| Excerpted data |
- - - - - - -

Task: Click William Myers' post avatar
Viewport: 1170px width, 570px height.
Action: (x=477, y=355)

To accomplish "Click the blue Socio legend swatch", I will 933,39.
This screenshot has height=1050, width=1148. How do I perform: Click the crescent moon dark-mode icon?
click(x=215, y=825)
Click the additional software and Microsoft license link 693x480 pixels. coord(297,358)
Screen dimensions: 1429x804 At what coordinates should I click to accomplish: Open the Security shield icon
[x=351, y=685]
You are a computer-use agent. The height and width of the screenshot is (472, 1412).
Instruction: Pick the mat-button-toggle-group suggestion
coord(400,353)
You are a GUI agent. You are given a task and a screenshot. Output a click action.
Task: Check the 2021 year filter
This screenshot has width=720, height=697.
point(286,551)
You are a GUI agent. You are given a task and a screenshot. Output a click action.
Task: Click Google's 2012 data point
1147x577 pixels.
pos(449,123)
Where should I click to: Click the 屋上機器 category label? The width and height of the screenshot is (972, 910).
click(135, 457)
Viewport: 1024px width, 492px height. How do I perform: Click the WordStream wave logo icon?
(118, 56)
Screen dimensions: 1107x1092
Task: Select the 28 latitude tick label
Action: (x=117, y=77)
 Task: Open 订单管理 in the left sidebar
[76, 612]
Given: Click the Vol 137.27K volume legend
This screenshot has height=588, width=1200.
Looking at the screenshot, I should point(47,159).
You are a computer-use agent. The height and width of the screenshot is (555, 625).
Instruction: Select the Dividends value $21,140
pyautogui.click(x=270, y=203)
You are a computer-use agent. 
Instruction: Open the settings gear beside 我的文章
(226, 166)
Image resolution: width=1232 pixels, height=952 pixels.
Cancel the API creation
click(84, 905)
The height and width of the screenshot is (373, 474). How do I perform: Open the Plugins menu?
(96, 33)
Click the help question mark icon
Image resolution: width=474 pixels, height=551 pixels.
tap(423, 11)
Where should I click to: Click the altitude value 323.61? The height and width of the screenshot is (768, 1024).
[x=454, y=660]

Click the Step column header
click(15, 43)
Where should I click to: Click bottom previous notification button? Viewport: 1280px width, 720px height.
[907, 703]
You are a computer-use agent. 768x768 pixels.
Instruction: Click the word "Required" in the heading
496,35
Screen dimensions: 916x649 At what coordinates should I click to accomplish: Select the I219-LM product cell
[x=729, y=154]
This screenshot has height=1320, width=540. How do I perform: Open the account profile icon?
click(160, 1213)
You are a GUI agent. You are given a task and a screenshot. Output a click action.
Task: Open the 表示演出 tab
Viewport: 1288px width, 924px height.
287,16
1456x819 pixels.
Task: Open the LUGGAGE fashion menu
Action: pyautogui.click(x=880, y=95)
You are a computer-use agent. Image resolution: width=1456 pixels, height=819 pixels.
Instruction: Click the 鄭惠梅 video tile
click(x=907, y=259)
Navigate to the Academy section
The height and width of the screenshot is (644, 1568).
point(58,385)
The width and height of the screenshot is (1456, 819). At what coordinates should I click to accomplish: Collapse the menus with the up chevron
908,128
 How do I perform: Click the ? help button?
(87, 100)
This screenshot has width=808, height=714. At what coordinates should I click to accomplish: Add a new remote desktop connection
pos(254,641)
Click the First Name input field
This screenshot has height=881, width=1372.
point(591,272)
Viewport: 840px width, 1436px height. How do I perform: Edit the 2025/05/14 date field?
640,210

- - - - - - -

| Exercise |
Update the data above by replacing every "computer-use agent" with "screen assistant", and leave everything else as it is.

| Finished answer |
Task: Click William Myers' post avatar
Viewport: 1170px width, 570px height.
Action: (x=477, y=355)

To accomplish "Click the blue Socio legend swatch", I will 933,39.
This screenshot has height=1050, width=1148. How do I perform: Click the crescent moon dark-mode icon?
click(x=215, y=825)
Click the additional software and Microsoft license link 693x480 pixels. coord(297,358)
Screen dimensions: 1429x804 At what coordinates should I click to accomplish: Open the Security shield icon
[x=351, y=685]
You are a screen assistant. The height and width of the screenshot is (472, 1412).
Instruction: Pick the mat-button-toggle-group suggestion
coord(400,353)
You are a GUI agent. You are given a task and a screenshot. Output a click action.
Task: Check the 2021 year filter
This screenshot has width=720, height=697.
point(286,551)
You are a GUI agent. You are given a task and a screenshot. Output a click action.
Task: Click Google's 2012 data point
1147x577 pixels.
pos(449,123)
Where should I click to: Click the 屋上機器 category label? The width and height of the screenshot is (972, 910).
click(135, 457)
Viewport: 1024px width, 492px height. How do I perform: Click the WordStream wave logo icon?
(118, 56)
Screen dimensions: 1107x1092
Task: Select the 28 latitude tick label
Action: (x=117, y=77)
 Task: Open 订单管理 in the left sidebar
[76, 612]
Given: Click the Vol 137.27K volume legend
This screenshot has height=588, width=1200.
Looking at the screenshot, I should point(47,159).
You are a screen assistant. The height and width of the screenshot is (555, 625).
Instruction: Select the Dividends value $21,140
pyautogui.click(x=270, y=203)
You are a screen assistant. 
Instruction: Open the settings gear beside 我的文章
(226, 166)
Image resolution: width=1232 pixels, height=952 pixels.
Cancel the API creation
click(84, 905)
The height and width of the screenshot is (373, 474). How do I perform: Open the Plugins menu?
(96, 33)
Click the help question mark icon
Image resolution: width=474 pixels, height=551 pixels.
tap(423, 11)
Where should I click to: Click the altitude value 323.61? The height and width of the screenshot is (768, 1024).
[x=454, y=660]

Click the Step column header
click(15, 43)
Where should I click to: Click bottom previous notification button? Viewport: 1280px width, 720px height.
[907, 703]
You are a screen assistant. 768x768 pixels.
Instruction: Click the word "Required" in the heading
496,35
Screen dimensions: 916x649 At what coordinates should I click to accomplish: Select the I219-LM product cell
[x=729, y=154]
This screenshot has height=1320, width=540. How do I perform: Open the account profile icon?
click(160, 1213)
You are a GUI agent. You are given a task and a screenshot. Output a click action.
Task: Open the 表示演出 tab
Viewport: 1288px width, 924px height.
287,16
1456x819 pixels.
Task: Open the LUGGAGE fashion menu
Action: pyautogui.click(x=880, y=95)
You are a screen assistant. Image resolution: width=1456 pixels, height=819 pixels.
Instruction: Click the 鄭惠梅 video tile
click(x=907, y=259)
Navigate to the Academy section
The height and width of the screenshot is (644, 1568).
point(58,385)
The width and height of the screenshot is (1456, 819). At what coordinates should I click to accomplish: Collapse the menus with the up chevron
908,128
 How do I perform: Click the ? help button?
(87, 100)
This screenshot has width=808, height=714. At what coordinates should I click to accomplish: Add a new remote desktop connection
pos(254,641)
Click the First Name input field
This screenshot has height=881, width=1372.
point(591,272)
Viewport: 840px width, 1436px height. How do I perform: Edit the 2025/05/14 date field?
640,210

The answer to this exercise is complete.